Gather every line below where "give" appears.

MATERIAL FOR THIS EXERCISE:
• • •

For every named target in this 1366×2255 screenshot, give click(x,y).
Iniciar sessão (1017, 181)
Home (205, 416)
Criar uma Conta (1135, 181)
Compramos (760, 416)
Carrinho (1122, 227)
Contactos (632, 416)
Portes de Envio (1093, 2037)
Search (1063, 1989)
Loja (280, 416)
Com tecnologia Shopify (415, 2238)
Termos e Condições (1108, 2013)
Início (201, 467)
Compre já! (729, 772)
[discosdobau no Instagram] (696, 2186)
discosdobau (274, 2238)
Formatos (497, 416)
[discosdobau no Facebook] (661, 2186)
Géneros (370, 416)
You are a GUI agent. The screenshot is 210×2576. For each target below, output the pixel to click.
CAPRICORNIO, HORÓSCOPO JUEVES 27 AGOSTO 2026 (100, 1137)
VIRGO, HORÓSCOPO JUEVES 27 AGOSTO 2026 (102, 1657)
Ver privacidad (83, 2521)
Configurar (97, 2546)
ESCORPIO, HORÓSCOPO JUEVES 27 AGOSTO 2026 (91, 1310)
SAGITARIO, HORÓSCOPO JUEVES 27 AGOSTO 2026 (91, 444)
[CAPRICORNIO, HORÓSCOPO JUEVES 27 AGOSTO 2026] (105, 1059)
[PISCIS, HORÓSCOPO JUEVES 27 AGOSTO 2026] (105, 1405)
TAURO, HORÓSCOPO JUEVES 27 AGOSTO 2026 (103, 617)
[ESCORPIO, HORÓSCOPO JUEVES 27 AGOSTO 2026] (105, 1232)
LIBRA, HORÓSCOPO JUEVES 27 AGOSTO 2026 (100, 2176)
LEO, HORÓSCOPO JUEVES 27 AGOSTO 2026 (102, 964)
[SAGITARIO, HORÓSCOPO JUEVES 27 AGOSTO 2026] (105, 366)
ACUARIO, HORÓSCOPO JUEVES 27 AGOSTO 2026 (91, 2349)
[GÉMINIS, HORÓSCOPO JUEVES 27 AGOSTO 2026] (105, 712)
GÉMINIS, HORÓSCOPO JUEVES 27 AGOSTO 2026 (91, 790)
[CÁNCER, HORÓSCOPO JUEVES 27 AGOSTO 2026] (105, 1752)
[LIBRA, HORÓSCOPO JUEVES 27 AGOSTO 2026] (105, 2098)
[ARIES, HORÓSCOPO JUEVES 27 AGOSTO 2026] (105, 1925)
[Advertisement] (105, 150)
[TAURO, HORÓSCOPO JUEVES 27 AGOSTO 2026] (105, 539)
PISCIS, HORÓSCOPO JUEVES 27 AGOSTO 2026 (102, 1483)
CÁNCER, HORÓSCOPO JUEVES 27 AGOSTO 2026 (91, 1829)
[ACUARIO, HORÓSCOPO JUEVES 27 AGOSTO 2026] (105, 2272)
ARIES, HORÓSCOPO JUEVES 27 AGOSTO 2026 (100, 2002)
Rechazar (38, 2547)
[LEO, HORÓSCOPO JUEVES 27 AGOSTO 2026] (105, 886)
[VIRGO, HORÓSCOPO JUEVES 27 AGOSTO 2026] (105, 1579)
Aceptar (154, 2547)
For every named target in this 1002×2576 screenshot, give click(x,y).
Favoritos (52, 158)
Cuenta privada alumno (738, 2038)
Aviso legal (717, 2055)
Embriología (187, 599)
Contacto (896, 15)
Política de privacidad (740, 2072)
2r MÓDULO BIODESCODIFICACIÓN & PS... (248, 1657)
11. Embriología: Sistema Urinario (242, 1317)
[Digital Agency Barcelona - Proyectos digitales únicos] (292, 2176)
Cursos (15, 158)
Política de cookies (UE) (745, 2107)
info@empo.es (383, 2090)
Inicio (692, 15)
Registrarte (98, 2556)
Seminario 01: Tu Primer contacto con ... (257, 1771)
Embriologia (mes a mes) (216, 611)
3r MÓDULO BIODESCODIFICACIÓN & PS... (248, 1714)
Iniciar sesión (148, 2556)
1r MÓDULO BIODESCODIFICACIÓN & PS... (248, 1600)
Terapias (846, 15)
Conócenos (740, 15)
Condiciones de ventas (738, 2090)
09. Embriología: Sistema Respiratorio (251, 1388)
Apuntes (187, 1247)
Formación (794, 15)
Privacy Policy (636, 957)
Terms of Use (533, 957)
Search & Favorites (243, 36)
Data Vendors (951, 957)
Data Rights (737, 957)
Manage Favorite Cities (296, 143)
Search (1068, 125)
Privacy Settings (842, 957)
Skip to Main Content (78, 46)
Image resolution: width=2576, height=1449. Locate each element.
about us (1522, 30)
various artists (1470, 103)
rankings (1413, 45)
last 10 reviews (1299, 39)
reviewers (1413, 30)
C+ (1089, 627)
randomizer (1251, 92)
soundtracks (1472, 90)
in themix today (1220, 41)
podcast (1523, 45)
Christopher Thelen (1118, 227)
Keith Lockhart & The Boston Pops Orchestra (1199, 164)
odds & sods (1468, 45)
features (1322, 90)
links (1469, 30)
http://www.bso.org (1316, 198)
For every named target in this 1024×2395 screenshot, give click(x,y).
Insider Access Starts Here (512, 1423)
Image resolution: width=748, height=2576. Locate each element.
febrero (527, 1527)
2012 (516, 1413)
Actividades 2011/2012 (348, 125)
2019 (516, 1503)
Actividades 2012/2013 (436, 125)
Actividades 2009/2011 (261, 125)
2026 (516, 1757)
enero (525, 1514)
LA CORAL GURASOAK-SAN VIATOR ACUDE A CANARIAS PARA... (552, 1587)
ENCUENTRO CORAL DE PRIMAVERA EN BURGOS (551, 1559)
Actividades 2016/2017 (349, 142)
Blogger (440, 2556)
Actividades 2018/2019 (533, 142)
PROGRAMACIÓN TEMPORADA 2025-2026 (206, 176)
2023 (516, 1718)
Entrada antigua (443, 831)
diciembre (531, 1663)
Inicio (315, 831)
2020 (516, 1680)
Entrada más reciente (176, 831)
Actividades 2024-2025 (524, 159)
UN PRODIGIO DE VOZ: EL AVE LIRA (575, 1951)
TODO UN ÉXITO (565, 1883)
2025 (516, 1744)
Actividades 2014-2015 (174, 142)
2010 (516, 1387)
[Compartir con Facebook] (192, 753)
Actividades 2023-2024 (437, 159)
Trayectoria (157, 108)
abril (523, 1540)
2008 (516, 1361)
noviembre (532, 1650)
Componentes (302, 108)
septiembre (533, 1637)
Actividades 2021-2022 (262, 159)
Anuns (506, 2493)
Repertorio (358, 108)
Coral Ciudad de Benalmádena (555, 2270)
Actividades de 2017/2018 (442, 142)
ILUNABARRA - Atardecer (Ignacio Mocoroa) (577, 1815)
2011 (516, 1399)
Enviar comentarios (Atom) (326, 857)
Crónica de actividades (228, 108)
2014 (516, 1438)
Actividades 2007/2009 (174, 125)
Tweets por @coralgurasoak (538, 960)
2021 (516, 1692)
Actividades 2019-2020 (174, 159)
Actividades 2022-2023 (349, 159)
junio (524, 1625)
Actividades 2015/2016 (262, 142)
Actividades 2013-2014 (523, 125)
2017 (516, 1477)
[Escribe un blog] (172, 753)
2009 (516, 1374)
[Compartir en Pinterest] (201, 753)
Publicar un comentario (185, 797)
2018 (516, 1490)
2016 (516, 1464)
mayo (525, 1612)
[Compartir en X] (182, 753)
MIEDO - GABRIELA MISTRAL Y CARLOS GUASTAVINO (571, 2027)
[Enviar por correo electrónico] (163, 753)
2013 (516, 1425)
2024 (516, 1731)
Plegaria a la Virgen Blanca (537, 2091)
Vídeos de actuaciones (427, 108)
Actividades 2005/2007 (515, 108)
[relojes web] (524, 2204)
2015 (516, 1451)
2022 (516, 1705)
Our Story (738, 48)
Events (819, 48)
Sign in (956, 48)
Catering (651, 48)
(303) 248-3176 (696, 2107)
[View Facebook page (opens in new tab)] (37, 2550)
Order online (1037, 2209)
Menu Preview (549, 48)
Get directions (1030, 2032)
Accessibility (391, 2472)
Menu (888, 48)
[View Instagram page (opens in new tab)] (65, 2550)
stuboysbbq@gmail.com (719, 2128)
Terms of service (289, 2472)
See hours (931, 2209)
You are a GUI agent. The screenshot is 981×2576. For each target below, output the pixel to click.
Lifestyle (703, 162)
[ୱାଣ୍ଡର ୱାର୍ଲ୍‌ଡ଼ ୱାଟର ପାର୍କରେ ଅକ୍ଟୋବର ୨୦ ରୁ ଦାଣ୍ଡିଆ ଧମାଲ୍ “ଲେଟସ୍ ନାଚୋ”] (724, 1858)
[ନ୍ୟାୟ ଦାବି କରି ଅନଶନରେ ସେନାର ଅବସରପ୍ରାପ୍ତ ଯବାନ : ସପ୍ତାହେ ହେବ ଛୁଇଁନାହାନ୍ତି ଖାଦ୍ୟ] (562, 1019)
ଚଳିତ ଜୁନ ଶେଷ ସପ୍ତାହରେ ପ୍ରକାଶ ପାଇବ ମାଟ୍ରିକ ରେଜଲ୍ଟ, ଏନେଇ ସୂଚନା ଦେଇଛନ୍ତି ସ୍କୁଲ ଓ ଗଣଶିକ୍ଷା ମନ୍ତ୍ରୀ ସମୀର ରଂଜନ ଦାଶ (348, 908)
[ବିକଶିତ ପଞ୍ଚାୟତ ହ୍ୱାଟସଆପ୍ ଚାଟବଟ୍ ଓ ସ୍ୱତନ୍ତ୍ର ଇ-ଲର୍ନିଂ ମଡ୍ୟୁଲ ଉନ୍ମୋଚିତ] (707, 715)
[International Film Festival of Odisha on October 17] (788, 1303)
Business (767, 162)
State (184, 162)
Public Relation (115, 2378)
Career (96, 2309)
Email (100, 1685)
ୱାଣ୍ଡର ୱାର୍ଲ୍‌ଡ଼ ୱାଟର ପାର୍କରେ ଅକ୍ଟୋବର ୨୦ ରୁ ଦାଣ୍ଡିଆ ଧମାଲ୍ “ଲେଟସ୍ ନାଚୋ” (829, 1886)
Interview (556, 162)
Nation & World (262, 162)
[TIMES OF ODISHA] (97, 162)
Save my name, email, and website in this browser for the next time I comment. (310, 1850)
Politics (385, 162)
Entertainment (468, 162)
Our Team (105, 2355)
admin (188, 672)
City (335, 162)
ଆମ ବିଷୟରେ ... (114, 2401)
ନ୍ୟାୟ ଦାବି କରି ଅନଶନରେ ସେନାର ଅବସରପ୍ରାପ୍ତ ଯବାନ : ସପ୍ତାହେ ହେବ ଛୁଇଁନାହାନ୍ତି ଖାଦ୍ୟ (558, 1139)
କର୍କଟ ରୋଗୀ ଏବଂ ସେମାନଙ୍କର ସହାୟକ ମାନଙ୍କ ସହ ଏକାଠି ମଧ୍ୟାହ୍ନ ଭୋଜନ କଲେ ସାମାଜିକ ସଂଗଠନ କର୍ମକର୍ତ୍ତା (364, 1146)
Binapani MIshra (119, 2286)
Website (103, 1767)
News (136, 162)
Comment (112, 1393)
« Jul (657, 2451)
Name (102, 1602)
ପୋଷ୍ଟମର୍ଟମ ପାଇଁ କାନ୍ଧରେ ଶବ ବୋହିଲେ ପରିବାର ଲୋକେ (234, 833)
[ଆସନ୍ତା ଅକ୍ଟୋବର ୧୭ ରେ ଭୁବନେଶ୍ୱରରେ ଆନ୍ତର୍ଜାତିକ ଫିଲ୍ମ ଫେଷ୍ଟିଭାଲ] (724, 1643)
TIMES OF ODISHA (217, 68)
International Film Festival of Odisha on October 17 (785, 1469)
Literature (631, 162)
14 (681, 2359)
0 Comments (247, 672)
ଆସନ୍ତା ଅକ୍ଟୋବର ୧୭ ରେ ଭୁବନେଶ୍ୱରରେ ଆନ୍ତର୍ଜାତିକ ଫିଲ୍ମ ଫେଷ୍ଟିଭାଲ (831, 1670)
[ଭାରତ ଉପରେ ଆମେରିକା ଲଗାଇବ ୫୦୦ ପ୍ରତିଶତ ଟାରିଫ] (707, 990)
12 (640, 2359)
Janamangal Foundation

• • •

RESULT:
For every named target in this 1366×2255 screenshot, give click(x,y).
For every named target in this 1002×2576 screenshot, give click(x,y).
For every named target in this 1024×2395 screenshot, give click(x,y).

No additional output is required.